So I’m working on a novella where the worldbuilding involves a complex system of barter. My main character is told, “People who don’t haggle might come off like a sucker. No one respects a sucker.”


I don’t know about you, but I hate haggling. I want the price to be the price, and to pay it and be done. But that’s not how the world works. And I also hate feeling like a sucker.


Lately, I’m trying to institute a system of rewards for when I meet my goals. (See a recent post about setting habits. I get a sparkly sticker on my day planner when I do the writing sprint. Silly, but tangible.) As a big reward for finishing the rough draft of PsyCop 9, I splurged on an espresso maker. But when I went back to the Amazon page as I was setting it up, because I remembered there were useful tips in the reviews, I saw the cost of the machine was almost $20 less than when I bought it three days ago.
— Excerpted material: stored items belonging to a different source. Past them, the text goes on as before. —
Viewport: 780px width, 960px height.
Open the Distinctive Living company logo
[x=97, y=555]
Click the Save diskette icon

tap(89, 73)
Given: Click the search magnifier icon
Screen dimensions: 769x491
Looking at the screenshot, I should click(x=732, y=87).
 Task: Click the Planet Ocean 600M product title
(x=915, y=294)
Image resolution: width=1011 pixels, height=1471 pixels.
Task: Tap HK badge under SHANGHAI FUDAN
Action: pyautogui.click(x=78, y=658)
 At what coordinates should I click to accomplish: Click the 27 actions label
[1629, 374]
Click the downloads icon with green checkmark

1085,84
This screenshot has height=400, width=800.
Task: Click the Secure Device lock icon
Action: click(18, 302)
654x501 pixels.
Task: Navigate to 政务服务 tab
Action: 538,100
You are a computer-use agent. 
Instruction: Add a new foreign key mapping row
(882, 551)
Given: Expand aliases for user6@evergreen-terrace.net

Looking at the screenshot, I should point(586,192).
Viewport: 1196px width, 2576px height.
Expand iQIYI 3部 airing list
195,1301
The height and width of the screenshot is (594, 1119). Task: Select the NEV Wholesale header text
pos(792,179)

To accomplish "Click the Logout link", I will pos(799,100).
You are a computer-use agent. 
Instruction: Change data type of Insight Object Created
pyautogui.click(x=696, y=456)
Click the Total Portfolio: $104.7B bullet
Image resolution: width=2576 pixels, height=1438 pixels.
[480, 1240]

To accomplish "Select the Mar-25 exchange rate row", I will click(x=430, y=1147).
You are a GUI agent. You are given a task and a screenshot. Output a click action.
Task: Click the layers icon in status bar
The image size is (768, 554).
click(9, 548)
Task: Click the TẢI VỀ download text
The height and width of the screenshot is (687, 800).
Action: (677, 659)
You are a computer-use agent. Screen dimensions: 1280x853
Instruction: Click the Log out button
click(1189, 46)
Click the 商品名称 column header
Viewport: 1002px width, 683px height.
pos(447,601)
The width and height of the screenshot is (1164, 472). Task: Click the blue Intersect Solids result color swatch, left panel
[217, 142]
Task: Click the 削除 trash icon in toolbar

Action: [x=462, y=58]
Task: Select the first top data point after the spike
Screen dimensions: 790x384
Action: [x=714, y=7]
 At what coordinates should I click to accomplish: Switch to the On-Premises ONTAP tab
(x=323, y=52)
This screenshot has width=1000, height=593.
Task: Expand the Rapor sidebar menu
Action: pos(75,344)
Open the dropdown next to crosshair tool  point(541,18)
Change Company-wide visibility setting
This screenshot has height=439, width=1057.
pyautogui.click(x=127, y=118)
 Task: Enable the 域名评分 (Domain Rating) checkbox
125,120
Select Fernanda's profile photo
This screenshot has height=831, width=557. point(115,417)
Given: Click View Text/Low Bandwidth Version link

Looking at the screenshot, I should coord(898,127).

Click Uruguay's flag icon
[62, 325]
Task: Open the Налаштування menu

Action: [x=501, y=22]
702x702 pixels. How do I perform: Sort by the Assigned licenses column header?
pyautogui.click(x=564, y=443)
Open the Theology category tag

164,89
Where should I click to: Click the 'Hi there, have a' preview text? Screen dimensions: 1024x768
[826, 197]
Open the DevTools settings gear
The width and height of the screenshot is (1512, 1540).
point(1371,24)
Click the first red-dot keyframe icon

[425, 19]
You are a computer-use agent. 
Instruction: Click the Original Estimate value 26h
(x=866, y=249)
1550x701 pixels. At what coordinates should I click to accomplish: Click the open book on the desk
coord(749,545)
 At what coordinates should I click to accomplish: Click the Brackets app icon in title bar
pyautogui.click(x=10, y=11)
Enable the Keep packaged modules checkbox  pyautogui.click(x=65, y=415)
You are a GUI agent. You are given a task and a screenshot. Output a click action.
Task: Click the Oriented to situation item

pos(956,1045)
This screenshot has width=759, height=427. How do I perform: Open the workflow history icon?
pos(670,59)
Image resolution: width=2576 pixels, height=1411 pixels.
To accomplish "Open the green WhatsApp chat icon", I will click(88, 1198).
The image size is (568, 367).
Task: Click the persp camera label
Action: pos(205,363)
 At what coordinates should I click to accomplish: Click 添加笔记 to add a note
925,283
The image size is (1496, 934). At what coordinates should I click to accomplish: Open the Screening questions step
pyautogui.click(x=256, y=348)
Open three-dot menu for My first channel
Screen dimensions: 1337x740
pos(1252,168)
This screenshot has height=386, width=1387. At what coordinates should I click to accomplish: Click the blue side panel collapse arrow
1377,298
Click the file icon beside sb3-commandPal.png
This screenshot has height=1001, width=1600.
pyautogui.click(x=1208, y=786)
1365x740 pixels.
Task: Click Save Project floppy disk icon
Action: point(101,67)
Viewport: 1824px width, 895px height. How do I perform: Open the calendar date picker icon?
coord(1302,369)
I really hate feeling like a sucker.



I also really didn’t want to box it back up, send it back, and rebuy it. Because then I’d eat $11 in shipping, and blow an hour trying to get it back in the box. (It was really hard to unbox.) Plus it seemed unethical, because I’d already washed the whole thing and it couldn’t be resold as new. So I wrote a nice letter to customer service asking if they could refund me the difference.


I got a canned response saying basically, no.


Annoyed, because I DON’T WANT TO BE A SUCKER, I endeavored to research my options. I saw that many credit cards offer price protection. I’m chagrined to say I paid with a debit card, so no soup for me. But you bet your bippy I set my Discover card my primary payment method for future purchases.


So, please take some benefit from this expensive lesson I learned: it’s worth checking what benefit you have on your cards and which payment method is set as your default.


(I then went and checked to see if my big spendy computer still cost the same as when I bought it. It does. Phew.)


*I think the novella will be ready by Valentine’s day. Can’t wait for you guys to read it!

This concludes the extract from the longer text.